Given exercise 1:
From the DVR 921 thread below, translate this sentence into Spanish: "The HD/SD switch must be in SD mode."
Given exercise 2:
Use the DVR 921 thread below to answer these:
(a) How many days does the first poster have to return the machine?
(b) Which mode must the HD/SD switch be set to for copying?
(c) What resolution will HD programs have when copied this way?
Given exercise 3:
Pick up the DVR 921 thread below after its last sentence and write a further reply in the same forum style.

Text:

━━━━━━━━━━

# How can I transfer from DVR 921 hard drive to computer for burning onto DVD



## Supermario (Apr 18, 2006)

I recently turned on the 921 only to find the screen completely blacked out. It turned out, according to dishnetwork, that one of the switches crapped out. They sent me a new one and I am now faced with pulling the content off of my hard drive. Does anyone know how I can do this using my pc? I tried using AVI and S-video with "Dazzle" with no luck. I have to return this machine in 8 days. Need help please.

Supermario


----------



## jergenf (Mar 31, 2005)

The recorded programs on the 921's hard drive are encrypted in such a way that the files are not useful on any other 921. The only way the copy the programs from these DVRs is to play them in real time and use the s-video (or composite video) output. The HD/SD switch must be in SD mode. HD programs will of course be 480i but you can choose letterbox/gray letterbox or strectch mode for HD based programs using the format button.

━━━━━━━━━━

Supplied information:
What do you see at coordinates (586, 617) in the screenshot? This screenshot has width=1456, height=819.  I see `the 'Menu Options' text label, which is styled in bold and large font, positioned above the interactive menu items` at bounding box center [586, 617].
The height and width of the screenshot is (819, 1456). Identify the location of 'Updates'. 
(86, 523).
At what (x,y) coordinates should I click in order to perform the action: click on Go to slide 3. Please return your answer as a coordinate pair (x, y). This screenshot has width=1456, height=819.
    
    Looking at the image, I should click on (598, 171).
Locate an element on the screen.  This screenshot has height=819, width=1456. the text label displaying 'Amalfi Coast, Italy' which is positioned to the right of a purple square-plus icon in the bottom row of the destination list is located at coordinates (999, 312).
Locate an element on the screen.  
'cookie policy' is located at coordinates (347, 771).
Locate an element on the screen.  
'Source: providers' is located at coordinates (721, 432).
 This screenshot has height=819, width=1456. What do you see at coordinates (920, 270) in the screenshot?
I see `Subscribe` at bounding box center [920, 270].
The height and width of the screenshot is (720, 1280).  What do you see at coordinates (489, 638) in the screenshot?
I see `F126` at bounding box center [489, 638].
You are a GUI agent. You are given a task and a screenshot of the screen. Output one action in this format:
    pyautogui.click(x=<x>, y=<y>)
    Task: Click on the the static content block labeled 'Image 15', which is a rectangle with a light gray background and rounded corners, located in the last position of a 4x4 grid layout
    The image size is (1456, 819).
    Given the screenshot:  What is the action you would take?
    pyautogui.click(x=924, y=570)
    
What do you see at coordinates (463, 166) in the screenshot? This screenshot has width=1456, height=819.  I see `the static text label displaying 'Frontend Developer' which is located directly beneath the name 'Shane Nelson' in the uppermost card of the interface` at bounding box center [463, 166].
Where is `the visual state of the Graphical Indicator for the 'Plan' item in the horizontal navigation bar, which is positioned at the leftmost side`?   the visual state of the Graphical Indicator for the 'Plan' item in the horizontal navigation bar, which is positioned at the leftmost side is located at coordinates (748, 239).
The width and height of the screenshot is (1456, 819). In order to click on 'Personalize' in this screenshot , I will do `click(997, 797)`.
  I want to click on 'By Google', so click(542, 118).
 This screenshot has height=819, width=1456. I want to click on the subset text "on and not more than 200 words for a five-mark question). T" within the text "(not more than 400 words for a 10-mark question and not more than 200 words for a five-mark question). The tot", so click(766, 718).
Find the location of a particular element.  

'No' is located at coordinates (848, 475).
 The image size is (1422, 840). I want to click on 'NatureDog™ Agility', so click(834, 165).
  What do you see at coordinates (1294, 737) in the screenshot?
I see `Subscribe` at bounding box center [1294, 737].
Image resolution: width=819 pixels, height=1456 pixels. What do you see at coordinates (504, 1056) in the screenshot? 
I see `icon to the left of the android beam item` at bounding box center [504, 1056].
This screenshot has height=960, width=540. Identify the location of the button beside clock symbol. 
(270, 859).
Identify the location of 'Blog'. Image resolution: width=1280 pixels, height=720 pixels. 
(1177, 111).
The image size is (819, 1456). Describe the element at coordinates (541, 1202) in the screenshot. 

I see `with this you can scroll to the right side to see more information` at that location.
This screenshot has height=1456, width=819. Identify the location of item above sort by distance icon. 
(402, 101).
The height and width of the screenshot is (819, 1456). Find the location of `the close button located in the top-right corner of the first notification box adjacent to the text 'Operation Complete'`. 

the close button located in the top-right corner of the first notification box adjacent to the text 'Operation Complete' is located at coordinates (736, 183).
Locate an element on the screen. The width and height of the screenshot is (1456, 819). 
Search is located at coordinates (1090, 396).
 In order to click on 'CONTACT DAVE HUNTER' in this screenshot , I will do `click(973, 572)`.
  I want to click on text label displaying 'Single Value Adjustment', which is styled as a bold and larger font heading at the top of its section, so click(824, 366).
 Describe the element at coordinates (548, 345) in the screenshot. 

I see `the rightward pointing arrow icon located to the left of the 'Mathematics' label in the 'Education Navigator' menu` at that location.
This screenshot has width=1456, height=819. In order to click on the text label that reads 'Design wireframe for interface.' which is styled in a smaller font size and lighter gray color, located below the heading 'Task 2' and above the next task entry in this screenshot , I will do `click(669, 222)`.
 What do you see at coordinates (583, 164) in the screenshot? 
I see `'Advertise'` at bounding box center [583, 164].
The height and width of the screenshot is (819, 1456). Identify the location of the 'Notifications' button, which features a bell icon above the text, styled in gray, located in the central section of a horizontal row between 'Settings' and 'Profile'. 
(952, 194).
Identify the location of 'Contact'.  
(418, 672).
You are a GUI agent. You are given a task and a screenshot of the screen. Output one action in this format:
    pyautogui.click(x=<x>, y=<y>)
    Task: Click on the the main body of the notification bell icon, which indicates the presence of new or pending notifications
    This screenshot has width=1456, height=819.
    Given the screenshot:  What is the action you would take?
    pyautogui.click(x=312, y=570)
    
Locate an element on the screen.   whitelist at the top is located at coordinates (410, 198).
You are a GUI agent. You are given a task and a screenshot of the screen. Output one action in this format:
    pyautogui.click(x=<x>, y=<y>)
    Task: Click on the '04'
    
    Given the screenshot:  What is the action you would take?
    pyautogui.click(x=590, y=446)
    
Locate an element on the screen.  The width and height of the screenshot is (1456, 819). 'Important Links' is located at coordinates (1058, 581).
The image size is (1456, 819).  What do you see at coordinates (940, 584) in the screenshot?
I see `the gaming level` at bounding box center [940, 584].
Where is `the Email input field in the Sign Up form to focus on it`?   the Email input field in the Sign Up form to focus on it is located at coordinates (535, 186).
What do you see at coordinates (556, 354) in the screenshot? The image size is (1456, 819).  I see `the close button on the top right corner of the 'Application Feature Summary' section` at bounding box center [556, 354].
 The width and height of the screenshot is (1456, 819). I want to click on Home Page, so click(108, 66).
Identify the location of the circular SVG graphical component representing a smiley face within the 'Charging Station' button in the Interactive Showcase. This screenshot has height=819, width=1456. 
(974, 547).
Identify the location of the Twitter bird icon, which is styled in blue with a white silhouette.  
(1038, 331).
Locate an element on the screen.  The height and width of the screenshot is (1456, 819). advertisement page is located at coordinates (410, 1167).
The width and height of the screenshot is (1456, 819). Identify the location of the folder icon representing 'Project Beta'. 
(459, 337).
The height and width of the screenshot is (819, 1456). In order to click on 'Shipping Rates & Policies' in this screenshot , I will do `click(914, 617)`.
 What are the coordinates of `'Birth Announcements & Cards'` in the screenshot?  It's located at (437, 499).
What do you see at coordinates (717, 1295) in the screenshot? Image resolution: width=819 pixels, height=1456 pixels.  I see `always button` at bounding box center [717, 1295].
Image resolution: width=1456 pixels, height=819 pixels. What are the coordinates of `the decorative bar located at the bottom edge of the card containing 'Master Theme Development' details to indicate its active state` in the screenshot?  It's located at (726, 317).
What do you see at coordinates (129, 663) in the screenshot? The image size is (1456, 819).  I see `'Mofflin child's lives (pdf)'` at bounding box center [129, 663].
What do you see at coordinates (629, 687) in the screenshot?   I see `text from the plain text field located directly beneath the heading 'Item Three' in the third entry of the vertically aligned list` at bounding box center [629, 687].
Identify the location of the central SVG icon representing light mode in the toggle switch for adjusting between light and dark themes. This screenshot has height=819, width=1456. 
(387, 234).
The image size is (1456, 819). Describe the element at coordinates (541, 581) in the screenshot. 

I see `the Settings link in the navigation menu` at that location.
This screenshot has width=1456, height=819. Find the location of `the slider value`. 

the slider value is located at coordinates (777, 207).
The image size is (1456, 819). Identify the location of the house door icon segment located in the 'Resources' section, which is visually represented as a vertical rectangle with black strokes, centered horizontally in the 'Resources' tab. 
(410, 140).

━━━━━━━━━━

Written response 1:
El interruptor HD/SD debe estar en modo SD.

Written response 2:
(a) 8 days
(b) SD mode
(c) 480i

Written response 3:
----------



## Supermario (Apr 18, 2006)

jergenf said:


> The recorded programs on the 921's hard drive are encrypted in such a way that the files are not useful on any other 921. The only way the copy the programs from these DVRs is to play them in real time and use the s-video (or composite video) output. The HD/SD switch must be in SD mode. HD programs will of course be 480i but you can choose letterbox/gray letterbox or strectch mode for HD based programs using the format button.


Thanks, I will try using s-video again but in SD mode. I appreciate your help.

Mario


----------



## Supermario (Apr 18, 2006)

Supermario said:


> Thanks, I will try using s-video again but in SD mode. I appreciate your help.
> 
> Mario


Just one more thing: What type of program can I use to receive the video if I am to use my computer for accepting the video and audio feed? I tried using a product by the name of "Dazzle" but that device only works for TV's, VCR's and camcorders. I still need a way for my computer to recognize what is being sent through the S-video cable. Any advice on this? Thanks

Mario


----------



## Michael P (Oct 27, 2004)

If the Dazzle only has RCA jacks, then use the analog SD composite outputs form the 921. The difference between S-Video and composite via the RCA jacks are minimal.


----------



## socceteer (Apr 22, 2005)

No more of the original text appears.